When in Rome…

Rome was a two-night stop on my passage from Israel to Tunisia. Not all airlines fly to or from Israel, but Alitalia does. I’ve been to Rome before but what history/food/people-watching buff is going to complain about having to spend a day and a half in the beautiful Eternal City?

It’s a 45-minute drive from Fiumicino Airport into the city. My travel angel’s advice – hi BJ! – was that the taxi should cost 50 euros. I should have gone straight to the legitimate taxi queue out the front of Arrivals, but I got intercepted by a pushy tout and like a fool got sucked into sharing a ride. By the time I was frogmarched to where the big SUV was parked it was too late. I and my suitcase were left there while the driver went back to retrieve my fellow passengers, who were buying a local SIM card. ‘Five minutes’, he said. Hmmph. It was more like 15, and I ended up paying 50 euros anyway. Won’t make that mistake again….

I would have bought one of these (in the Museum of Rome) but they were heavy and who uses a pencil these days?

But I determined that when in Rome one should not be in a bad mood so I enjoyed the ride, which sped along nicely despite the driver’s ominous warning that this was ‘bad traffic’ time. Well I must say it wasn’t as bad as driving into Melbourne from Tullamarine at 7pm on a weeknight. Plus we drove past the forum, the colosseum, Trajan’s column and the Victor Emmanuele monument, all of which I recognised even though it was dark. And of course there’s the considerable entertainment of Italian traffic: zipping up picturesque little lanes, passing cars with 2 millimetres to spare, watching the driver conduct his social life through the window – greeting and occasionally kissing acquaintances.

I was in the Rome Times Hotel in the Via Milano off the big Via Nazionale. This magnificent edifice was on Nazionale at the end of my street, first thing I saw when I set out to make the most of the day. I love that Rome is so full of this glorious architecture that plenty of it doesn’t get swarmed over by tourists, although this was marked on my tourist map as the ‘Palazzo degli Esposizione’.

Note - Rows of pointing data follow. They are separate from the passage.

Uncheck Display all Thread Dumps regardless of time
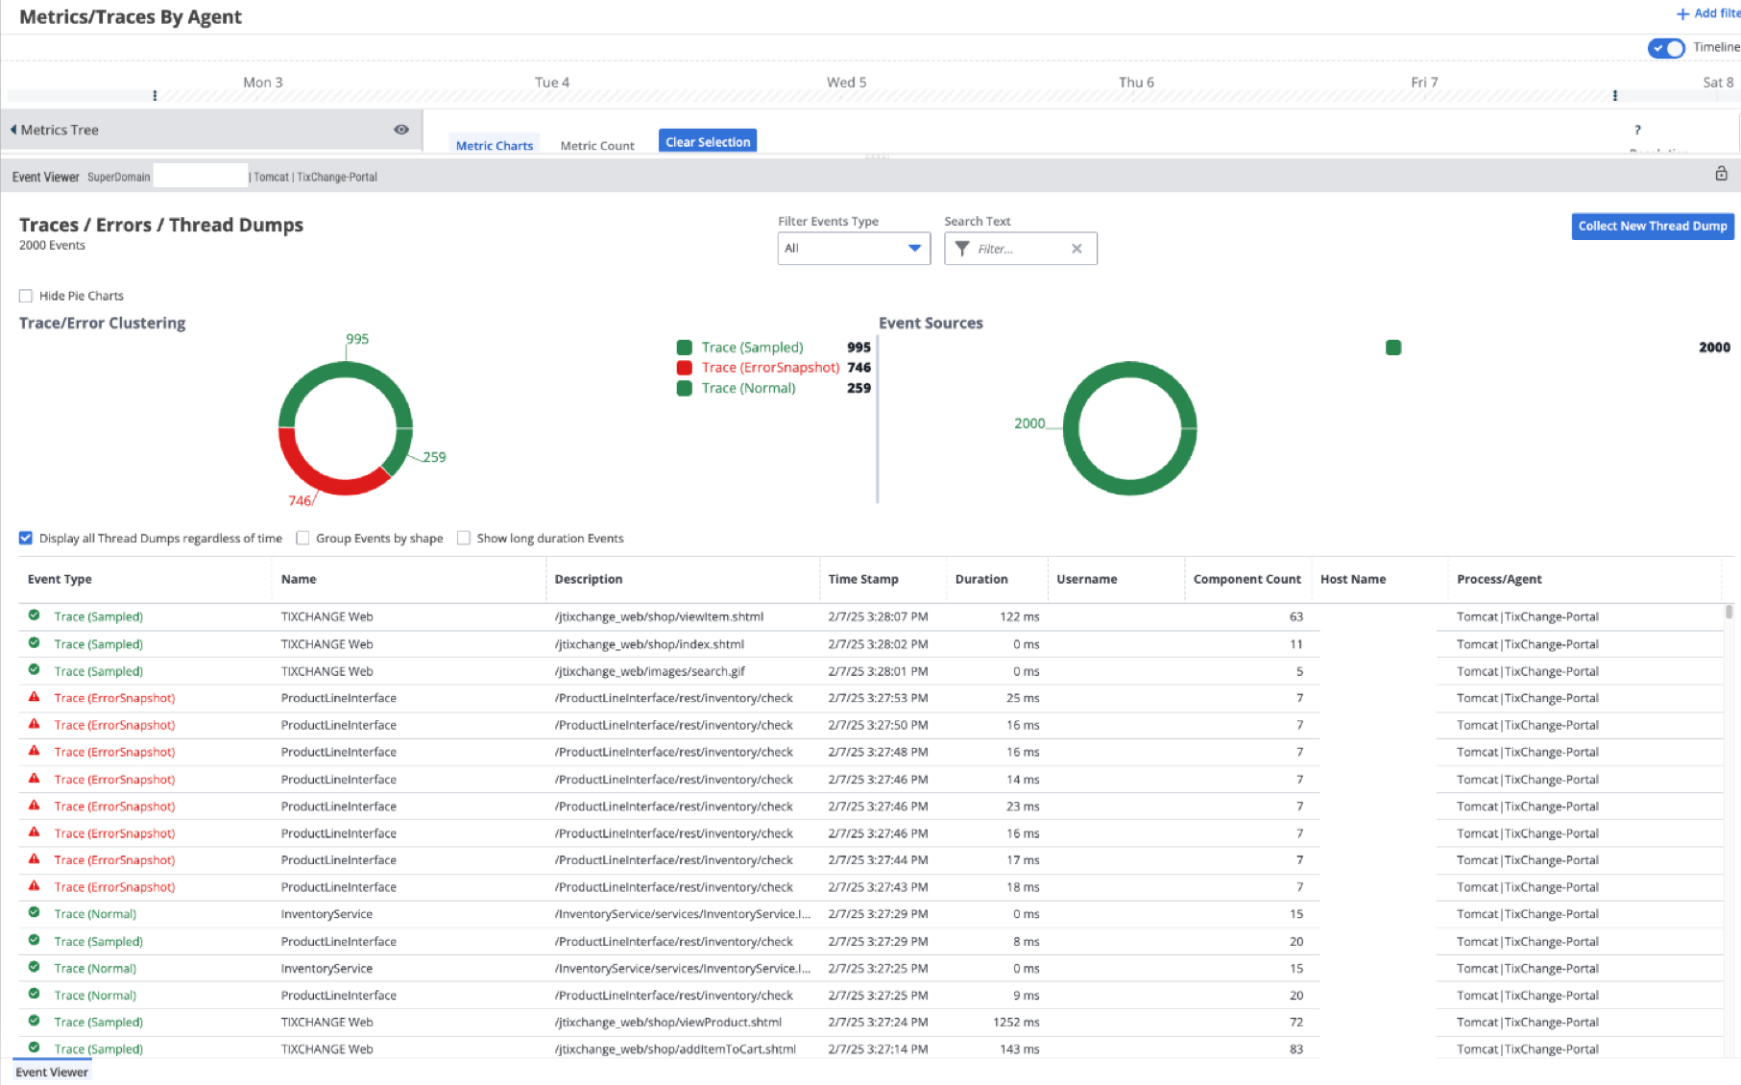 tap(26, 539)
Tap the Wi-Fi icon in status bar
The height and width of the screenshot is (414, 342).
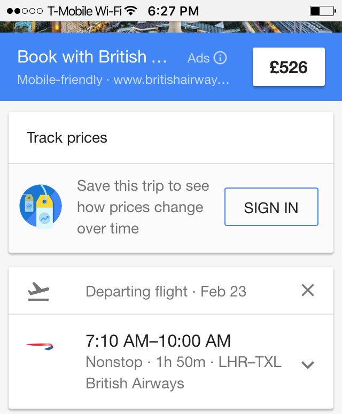pos(130,11)
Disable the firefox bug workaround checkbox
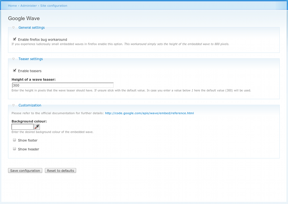Viewport: 288px width, 204px height. coord(15,39)
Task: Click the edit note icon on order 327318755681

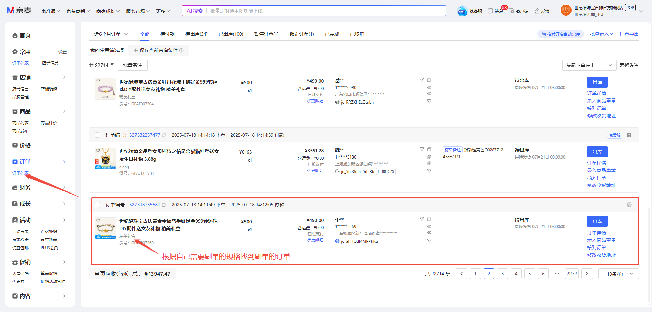Action: tap(629, 205)
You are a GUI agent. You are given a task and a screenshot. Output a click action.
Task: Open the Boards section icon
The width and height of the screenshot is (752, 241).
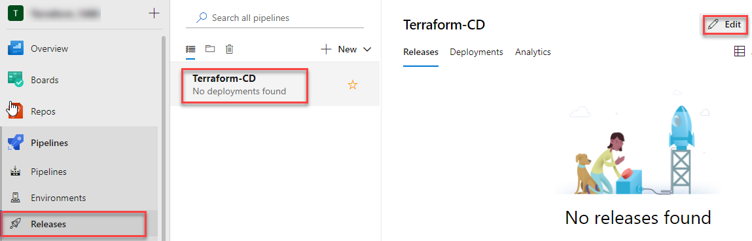pos(16,80)
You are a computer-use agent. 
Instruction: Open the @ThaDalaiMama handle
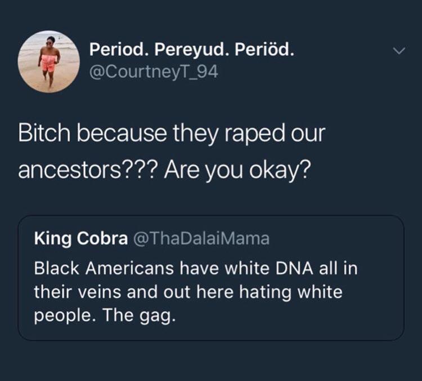coord(201,239)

Rain was forecast, and there was a brief shower, so I spent that hour shopping and bought a nice new top. Fortunately the rain stopped for good after that and I was able to throw off my yellow plastic poncho in which no self-respecting Roman woman would be seen dead and of which no photos will be posted.

Santa Maria degli Angeli et Martiri

This church was at one end of Via Nazionale, 5 minutes walk away.

Inside Santa Maria Degli Angeli

It had a dome comparable to that of the Pantheon, which was tomorrow’s project. At the other end Via Nazionale was the King Victor Emmanuele monument which I’d seen on my previous visit to Rome with a fellow history buff and we took note of Lonely Planet’s advice that it’s regarded by the locals as a piece of sentimental, overdone 19th century kitsch. So I spurned it once again and headed for ….

The Forum was looking good

…the Forum! What can I say? Words fail me at being able to walk in and gaze on such a storied place, which still feels like the hub of the world.

Emperor Nerva (96-98 AD) with seagull.

I love that you see ‘SPQR’ – the original ID of the Roman empire – even on the covers of manholes in the streets. It stands for ‘Senatus Populusque Romanus’ – the Senate and the People of Rome.


I think the Colosseum was closed inside, or closing for the night, which was rapidly approaching although the gods were smiling on me because the weather continued sunny and cloudless.

Arch of Constantine
San Sebastian

I wandered up past Constantine’s arch till I came to a dead end here at a church of San Sebastian. It wasn’t marked on my map either but my phone camera locator reported it as being ‘Campitelli’. I think it was up the Palatine hill.

My phone identified this as the Villa Aldobrandi

I wandered round for a couple of hours then found a bottle shop on the way back to the hotel which sold these for E7.50 each, about $16. Not cheap for half-bottles of average wine, but I had to lay in a stash in the event of muslim-country shortage. I have three to go: Tunisia, Morocco Egypt.

The next morning I headed off in the other direction, up through the Piazza Quirinale to see what I reckon is one of THE marvels of ancient Rome – the Pantheon, the best-preserved ancient monument in the city, now a Christian church but still bearing that inscription noting that it was commissioned by Marcus Agrippa during the reign of Augustus about 2000 years ago. The spectacular dome is the featured pic above.

Then a walk back to the hotel past the usual bustling street life…

Yellow fakir
Blue fakir

African immigrants trying to make a living selling trinkets and toys in the street…

These men were washing at a public tap before going out to tackle the hordes of tourists at the Trevi fountain, also on my way home.

Tourists flock here just because they’ve heard of it. Meh.
Maps.me showed me a short cut back to the hotel through this roaring tunnel.

The gods continued to smile on me and I got to the airport in even less time than on the way in, there was no queue at check-in and even though I was early Alitalia let me check my suitcase in. To top off my lovely little Roman holiday, the airport wifi was excellent.